##### READING PASSAGE
Where is the additional day comeing from, and why is it only applied when calling format('U') DOESNT increment the datetime by 1 day. Wierd!

Here is a work around:

$endOfWeek = new DateTime();
$endOfWeek->modify('this week');
$endOfWeek->modify('+6 days');

echo $endOfWeek->format('Y-m-d H:m:s')."\n";
echo $endOfWeek->format('U')."\n";

/* Thar she blows! */
echo $endOfWeek->getTimestamp()."\n";

echo $endOfWeek->format('Y-m-d H:m:s')."\n";

Test script:
---------------
$endOfWeek = new DateTime();
$endOfWeek->modify('this week +6 days');

echo $endOfWeek->format('Y-m-d H:m:s')."\n";
echo $endOfWeek->format('U')."\n";

/* Thar she blows! */
echo $endOfWeek->getTimestamp()."\n";

echo $endOfWeek->format('Y-m-d H:m:s')."\n";


Expected result:
----------------
DateTime should stay the same after a call to getTimestamp (surely getTimestamp should be safe from side effects)


Patches

52454_date_get_timestamp.patch (last revision 2010-08-20 10:03 UTC by mike at iammike dot co dot uk)
##########
● PROBLEM DETAILS:
Summarize the passage about PHP's DateTime getTimestamp in two sentences. The entries after this passage are separate material.
##### SOURCE MATERIAL
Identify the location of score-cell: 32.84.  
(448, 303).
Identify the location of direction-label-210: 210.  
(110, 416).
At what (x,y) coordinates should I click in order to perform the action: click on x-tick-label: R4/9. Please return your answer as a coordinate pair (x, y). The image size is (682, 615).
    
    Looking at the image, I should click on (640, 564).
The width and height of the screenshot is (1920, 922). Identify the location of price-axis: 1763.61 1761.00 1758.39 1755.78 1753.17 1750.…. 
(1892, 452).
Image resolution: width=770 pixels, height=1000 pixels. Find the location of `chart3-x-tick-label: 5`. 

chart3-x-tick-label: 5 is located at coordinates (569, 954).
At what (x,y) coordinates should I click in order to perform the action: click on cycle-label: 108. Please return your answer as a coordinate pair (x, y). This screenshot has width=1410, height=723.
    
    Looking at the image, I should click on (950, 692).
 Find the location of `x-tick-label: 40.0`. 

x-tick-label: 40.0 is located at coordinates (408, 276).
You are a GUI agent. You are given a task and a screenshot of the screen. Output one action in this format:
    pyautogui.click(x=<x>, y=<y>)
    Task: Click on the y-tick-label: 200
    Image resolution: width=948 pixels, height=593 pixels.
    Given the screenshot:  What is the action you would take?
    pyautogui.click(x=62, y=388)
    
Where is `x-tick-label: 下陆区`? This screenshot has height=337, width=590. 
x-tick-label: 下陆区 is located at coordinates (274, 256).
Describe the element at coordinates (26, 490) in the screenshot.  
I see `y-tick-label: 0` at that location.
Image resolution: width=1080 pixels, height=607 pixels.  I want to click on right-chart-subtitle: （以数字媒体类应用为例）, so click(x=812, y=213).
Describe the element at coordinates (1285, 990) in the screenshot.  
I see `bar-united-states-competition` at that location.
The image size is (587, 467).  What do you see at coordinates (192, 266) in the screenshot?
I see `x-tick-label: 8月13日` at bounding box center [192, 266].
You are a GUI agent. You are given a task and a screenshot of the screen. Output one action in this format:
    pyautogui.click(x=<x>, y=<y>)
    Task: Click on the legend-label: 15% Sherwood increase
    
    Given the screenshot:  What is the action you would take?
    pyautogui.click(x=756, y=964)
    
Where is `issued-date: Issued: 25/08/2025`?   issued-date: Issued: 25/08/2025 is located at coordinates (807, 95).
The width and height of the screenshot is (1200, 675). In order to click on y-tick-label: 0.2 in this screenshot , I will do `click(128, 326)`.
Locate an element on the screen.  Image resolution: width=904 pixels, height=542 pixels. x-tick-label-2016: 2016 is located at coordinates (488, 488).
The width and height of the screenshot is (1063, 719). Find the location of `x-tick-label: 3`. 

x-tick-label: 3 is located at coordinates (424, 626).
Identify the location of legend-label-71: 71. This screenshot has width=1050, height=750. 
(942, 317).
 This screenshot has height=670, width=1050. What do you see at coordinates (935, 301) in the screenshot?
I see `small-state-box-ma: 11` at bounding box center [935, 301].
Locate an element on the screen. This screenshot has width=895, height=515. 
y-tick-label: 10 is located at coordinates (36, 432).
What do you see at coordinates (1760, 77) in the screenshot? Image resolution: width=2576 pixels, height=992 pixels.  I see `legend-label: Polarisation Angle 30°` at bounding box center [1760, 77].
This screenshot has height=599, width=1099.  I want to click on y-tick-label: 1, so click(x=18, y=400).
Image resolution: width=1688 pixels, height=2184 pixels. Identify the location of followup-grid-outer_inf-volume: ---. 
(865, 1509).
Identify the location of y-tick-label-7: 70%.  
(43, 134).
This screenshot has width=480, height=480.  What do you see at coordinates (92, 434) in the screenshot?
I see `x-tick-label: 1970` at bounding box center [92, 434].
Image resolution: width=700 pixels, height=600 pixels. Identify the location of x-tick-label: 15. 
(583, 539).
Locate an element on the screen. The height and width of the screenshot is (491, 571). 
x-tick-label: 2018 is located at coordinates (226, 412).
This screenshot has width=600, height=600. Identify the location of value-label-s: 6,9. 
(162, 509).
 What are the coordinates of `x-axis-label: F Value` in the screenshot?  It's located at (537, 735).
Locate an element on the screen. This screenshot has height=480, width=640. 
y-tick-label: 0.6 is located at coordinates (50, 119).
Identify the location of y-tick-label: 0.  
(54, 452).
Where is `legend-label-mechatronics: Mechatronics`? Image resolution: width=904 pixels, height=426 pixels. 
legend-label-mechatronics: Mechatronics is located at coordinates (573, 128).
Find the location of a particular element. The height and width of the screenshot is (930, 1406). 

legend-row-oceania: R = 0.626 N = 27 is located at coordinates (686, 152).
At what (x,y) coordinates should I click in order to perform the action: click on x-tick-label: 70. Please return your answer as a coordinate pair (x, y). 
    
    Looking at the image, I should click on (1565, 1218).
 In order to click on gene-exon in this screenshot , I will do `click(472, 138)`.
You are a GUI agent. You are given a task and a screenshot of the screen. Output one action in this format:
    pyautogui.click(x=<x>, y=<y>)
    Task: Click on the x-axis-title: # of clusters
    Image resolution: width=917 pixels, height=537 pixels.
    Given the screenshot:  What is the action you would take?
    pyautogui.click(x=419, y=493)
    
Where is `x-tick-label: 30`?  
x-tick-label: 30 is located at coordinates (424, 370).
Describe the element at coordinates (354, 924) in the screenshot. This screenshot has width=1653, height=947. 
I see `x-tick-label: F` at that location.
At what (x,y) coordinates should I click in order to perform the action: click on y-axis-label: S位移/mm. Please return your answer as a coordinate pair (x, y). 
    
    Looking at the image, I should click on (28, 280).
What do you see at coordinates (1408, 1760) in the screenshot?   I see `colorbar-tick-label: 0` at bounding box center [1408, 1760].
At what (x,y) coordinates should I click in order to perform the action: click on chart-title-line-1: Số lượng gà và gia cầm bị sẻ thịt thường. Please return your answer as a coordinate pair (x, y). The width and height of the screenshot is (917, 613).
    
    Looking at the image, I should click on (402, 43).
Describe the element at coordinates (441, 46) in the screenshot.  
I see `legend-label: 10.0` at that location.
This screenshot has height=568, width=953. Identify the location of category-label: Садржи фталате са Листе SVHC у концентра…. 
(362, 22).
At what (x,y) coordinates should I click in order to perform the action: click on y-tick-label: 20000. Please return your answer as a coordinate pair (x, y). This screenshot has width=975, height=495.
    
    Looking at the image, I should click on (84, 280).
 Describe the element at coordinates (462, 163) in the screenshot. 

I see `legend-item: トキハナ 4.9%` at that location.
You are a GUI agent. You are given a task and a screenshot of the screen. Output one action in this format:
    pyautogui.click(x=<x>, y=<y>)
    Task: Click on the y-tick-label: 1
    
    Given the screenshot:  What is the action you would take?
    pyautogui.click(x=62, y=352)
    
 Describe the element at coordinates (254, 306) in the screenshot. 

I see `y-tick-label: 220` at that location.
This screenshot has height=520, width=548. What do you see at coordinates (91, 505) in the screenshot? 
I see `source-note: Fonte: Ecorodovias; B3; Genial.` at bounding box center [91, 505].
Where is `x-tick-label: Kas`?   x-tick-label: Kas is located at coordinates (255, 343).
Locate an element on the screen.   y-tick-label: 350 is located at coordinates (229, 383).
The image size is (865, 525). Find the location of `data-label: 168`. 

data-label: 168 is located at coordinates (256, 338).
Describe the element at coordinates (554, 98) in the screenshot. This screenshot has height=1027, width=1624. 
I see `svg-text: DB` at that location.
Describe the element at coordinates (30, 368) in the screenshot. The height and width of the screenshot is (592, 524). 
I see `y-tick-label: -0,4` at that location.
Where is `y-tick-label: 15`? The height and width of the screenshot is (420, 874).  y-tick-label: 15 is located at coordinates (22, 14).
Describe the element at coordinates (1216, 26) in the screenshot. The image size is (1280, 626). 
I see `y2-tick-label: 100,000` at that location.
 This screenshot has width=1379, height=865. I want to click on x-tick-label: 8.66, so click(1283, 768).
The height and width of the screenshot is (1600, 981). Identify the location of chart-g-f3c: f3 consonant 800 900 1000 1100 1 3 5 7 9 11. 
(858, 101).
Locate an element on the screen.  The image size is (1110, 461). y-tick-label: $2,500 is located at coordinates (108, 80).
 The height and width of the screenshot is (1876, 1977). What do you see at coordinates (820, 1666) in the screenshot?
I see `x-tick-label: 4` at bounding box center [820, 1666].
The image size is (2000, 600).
##########
● RESPONSE AREA:
The passage asks where an additional day comes from, notes that format('U') does not increment the DateTime by one day, and states that a DateTime should stay the same after a call to getTimestamp. It offers a workaround that applies 'this week' and '+6 days' in separate modify calls, gives a test script that combines them in one modify call, and lists a patch named 52454_date_get_timestamp.patch.